Pokazuje to chociażby lista zawodów nadwyżkowych opublikowana przez Ministerstwo Rodziny Pracy i Polityki Społecznej. Znajdują się na niej takie profesje jak ekonomista, filozof, historyk, politolog, kulturoznawca czy pedagog. "Na ten problem wskazuje też ranking stu najbardziej innowacyjnych uniwersytetów publikowany co roku przez agencję Reuters - jako jedyny znalazł się w nim Uniwersytet Jagielloński i to dopiero na 90. pozycji" - dodano w raporcie.
"Jeśli nie wprowadzimy zmian w systemie edukacji, wkrótce możemy być w poważnych tarapatach. Zamiast uczyć dzieci i studentów schematycznych czynności, które już powoli na rynku pracy zastępuje sztuczna inteligencja, powinniśmy postawić na uniwersalne umiejętności, takie jak rozwiązywanie problemów, kreatywność i samodzielność w myśleniu, praca zespołowa" - podkreślił, cytowany w raporcie, Krzysztof Inglot, prezes agencji zatrudnienia Personnel Service.
Emigracja
Z najnowszych danych Eurostatu za 2017 roku wynika, że obywatele Polski byli drugą, pod względem wielkości, grupą obywateli UE mieszkających w innych państwach członkowskich, tuż za Rumunią. Najwięcej emigrantów przebywało w Wielkiej Brytanii i Niemczech.
"Niskie bezrobocie i wyższe pensje na zachodzie Europy kuszą nie tylko Ukraińców, ale także Polaków" - zauważył Krzysztof Inglot. Jak dodał, imigrantów znad Wisły w szczególności kusi rynek niemiecki.

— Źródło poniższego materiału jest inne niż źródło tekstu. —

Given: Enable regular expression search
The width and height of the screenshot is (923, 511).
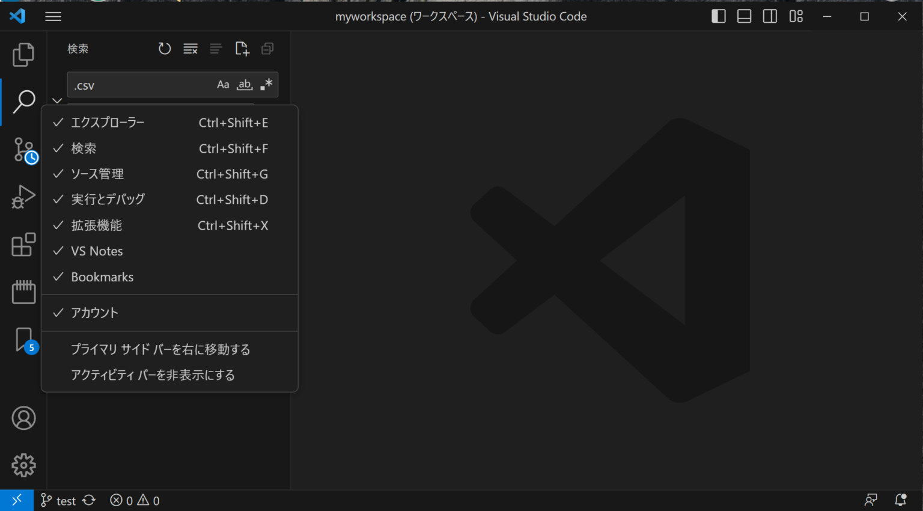Looking at the screenshot, I should pyautogui.click(x=264, y=84).
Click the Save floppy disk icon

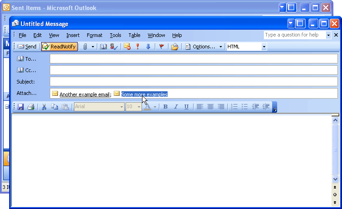pos(21,107)
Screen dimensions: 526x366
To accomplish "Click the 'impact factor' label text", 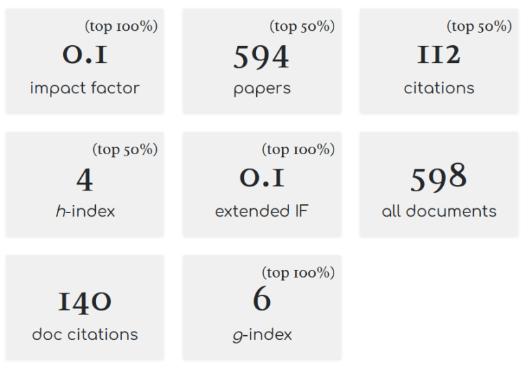I will point(85,88).
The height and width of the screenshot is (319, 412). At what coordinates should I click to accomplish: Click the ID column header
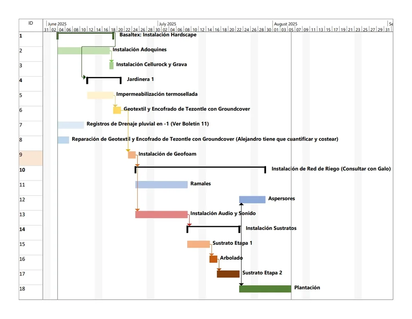(x=30, y=23)
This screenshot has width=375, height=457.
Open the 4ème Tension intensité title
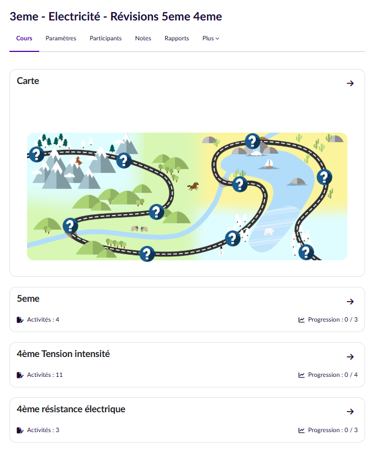[64, 354]
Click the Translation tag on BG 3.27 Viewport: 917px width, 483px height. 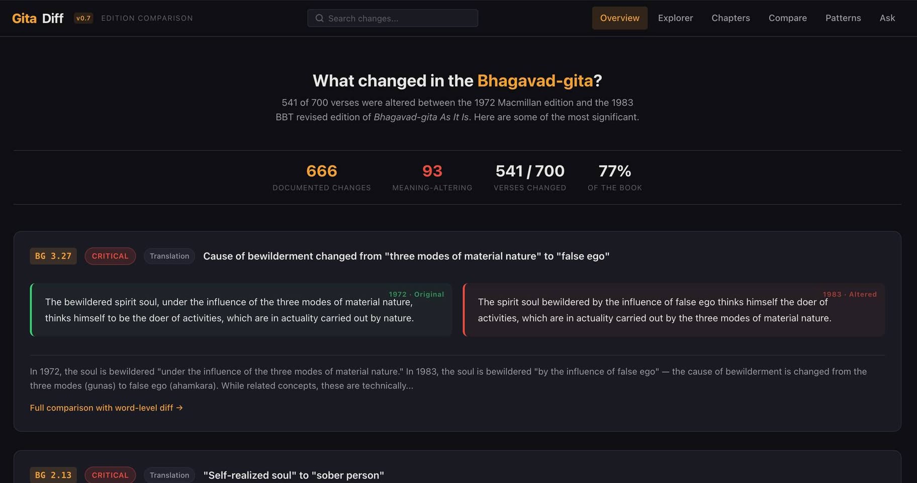(x=169, y=256)
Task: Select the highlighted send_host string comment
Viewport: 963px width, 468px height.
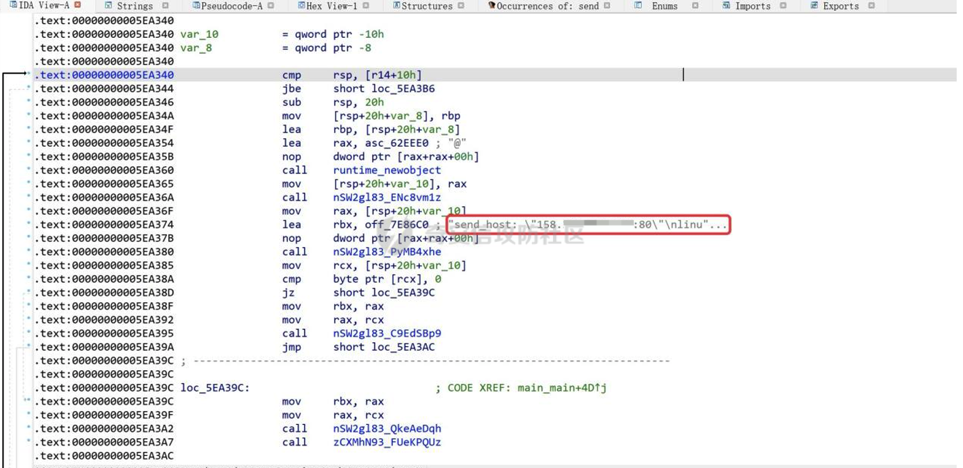Action: [x=587, y=225]
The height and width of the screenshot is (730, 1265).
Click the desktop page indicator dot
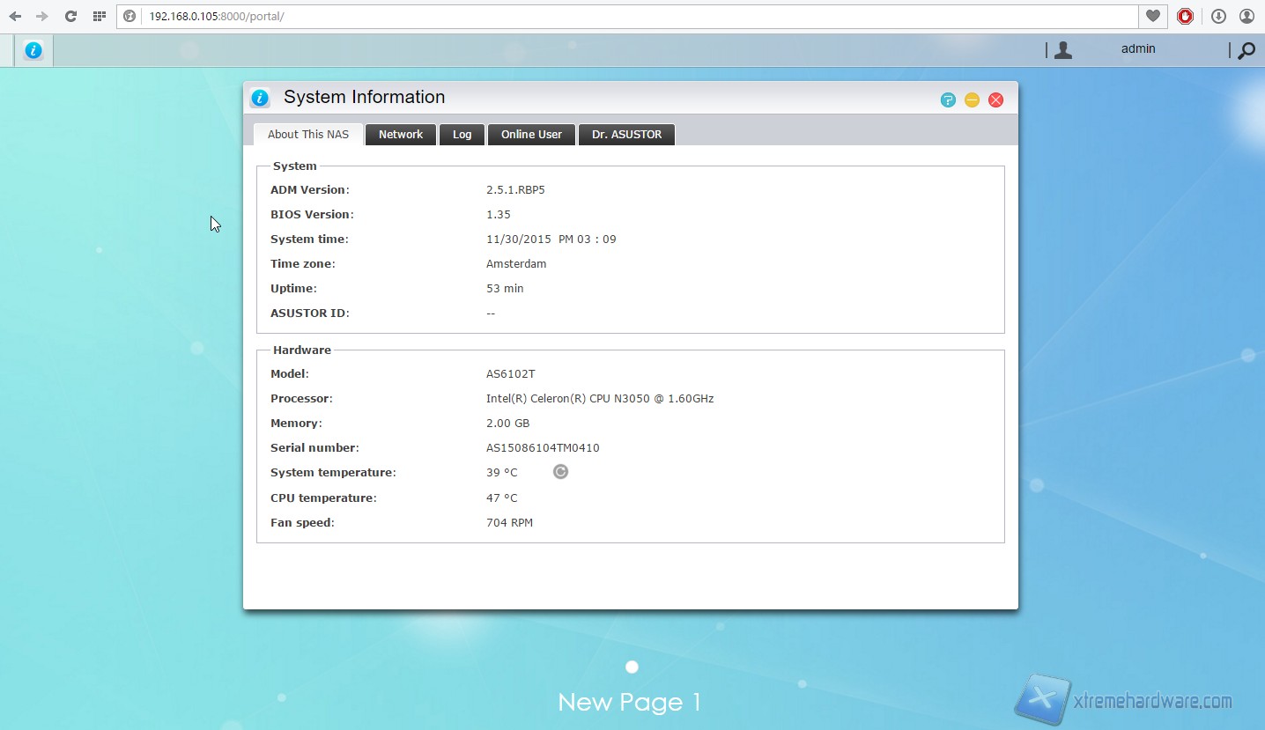(632, 667)
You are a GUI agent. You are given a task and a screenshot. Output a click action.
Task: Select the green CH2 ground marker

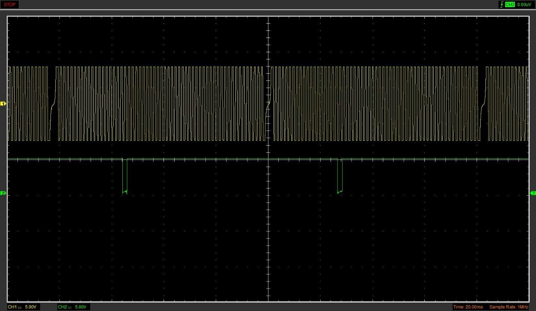pyautogui.click(x=3, y=193)
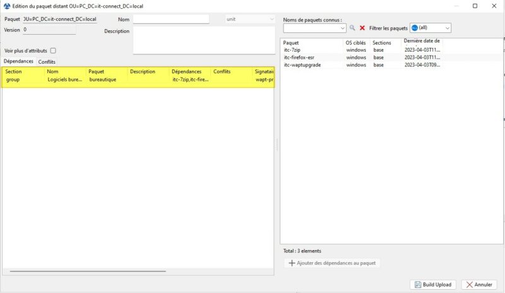
Task: Maximize the package edition window
Action: 475,6
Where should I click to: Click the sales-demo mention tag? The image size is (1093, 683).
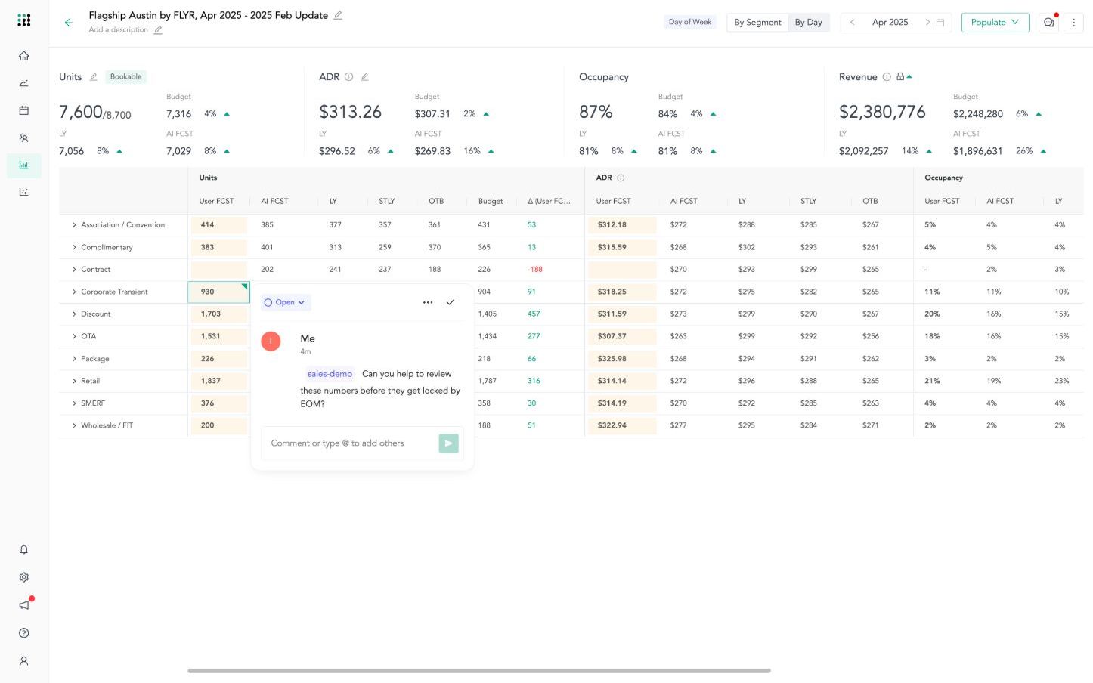tap(330, 374)
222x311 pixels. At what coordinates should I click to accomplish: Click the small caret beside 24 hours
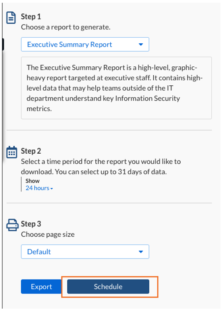[52, 189]
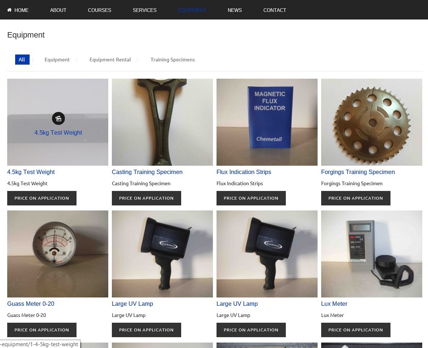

Warto jednak odnotować, że z innego badania, przygotowanego przez Work Service, wynika, że zainteresowanie Polaków pracą na saksach spadło ostatnio do rekordowo niskiego poziomu.
Z opracowania wynika, że jedynie 8,6 procent aktywnych lub potencjalnych uczestników rynku pracy rozważa wyjazd do pracy za granicą. Jednocześnie 37,1 procent z nich chciałoby wyjechać na 3 miesiące, a 19,2 procent na stałe.